Dialysis and Diabetes #10
Well this little blog post is way overdue. Post #9 was entered on June 9th and here it is July 15th. Where has the month plus gone?
I call this blog post dialysis and diabetes but I never seem to talk about the diabetes side of things. So let me rectify that right up front in this post.
I went to see my endo this past Friday (Friday the 13th no less) and I got some really good news. Not only had I lost 34 pounds my A1c was 5.4!
Looking back at my log over the last 3 months I don't see how I could have an A1c that low but who am I to argue with success.
The doctor also stopped my byetta. I don't really agree with the decision. They are taking me off it because it is contraindicated for people in End Stage Renal Disease (ESRD). Even though I have been in ESRD for quite some time and still took the drug the doctors (2 out of 2 with the kidney doctor refusing to vote) are not sure how this the drug will act with me on dialysis. I told them I was doing really well with it but for some reason they refused to take that as an FDA approved drug trial :). So I have stopped the byetta and started a new drug called Tradjenta.

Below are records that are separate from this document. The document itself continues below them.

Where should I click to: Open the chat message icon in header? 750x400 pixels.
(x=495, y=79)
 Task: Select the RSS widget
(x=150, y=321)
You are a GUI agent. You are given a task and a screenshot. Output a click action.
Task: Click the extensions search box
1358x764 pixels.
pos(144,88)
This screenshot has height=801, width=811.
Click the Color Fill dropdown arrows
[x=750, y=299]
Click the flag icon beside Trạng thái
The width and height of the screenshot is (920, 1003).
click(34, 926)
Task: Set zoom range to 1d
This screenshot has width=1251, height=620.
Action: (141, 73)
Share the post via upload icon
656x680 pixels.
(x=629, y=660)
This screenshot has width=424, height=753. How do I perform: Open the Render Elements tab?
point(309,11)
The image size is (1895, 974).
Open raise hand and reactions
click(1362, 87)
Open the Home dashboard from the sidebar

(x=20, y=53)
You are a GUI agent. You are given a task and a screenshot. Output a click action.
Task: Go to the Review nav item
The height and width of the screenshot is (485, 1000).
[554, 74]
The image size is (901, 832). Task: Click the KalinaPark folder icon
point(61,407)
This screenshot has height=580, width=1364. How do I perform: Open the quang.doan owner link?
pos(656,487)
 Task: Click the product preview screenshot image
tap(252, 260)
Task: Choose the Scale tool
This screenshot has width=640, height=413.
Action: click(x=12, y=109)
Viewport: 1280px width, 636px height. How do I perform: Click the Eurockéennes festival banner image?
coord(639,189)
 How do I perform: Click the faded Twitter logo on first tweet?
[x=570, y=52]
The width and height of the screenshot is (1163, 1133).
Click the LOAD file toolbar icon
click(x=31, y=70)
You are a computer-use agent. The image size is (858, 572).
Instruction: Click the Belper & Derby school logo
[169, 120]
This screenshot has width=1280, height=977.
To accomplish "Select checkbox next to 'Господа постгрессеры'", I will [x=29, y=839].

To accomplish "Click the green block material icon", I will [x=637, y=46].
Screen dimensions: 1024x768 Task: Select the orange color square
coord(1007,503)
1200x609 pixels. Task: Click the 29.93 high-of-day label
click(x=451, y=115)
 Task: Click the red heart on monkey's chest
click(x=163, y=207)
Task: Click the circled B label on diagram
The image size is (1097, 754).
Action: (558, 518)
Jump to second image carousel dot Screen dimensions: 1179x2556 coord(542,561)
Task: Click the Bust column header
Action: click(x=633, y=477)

The doctor gave me some samples to try and as I was sitting in the restaurant eating lunch after the appointment I read the drug information the doctor had provided. Item number three on the list of information caught my eye. They have not studied this drug and its interaction with insulin. What? I guess I am doing a drug study after all. Or is Lantus not considered insulin? The doctors office closes early on Friday so they were already gone when I learned this little piece of information. Needless to say there will be a call to the office on Monday.
Now as to the dialysis, all is going well. There seems to be no effect on my BG levels as a result of sitting in that chair three times a week.
I have learned to take the time in "the chair" as a time to rest. My treatments are still four hours long. I sleep for a couple, surf the web with my iPad and watch some TV. Each chair has its own tv. All they have is basic cable but it is something to pass the time.
I also spend a lot of time there asking questions. How does the machine work? How is my treatment time and settings determined? When will my fistula be ready for use? The nurses and technicians who run my treatment have actually asked their bio-technician to spend some time with me because they can't answer some of my questions about the internal workings of the dialysis machine. Even though I have only been there for six weeks I the staff is treating me as an "old hand" at sitting in that chair. There have been times where I have caught errors and problems before they became a real issue. I even downloaded the operator's manual for the machine I am hooked up to so I know what all the settings are.
So live goes on. Like insulin this is but one more thing that I have to do to survive.
I would again like to thank all of those who read my posts. I hope they help in some way. Writing them certainly helps me.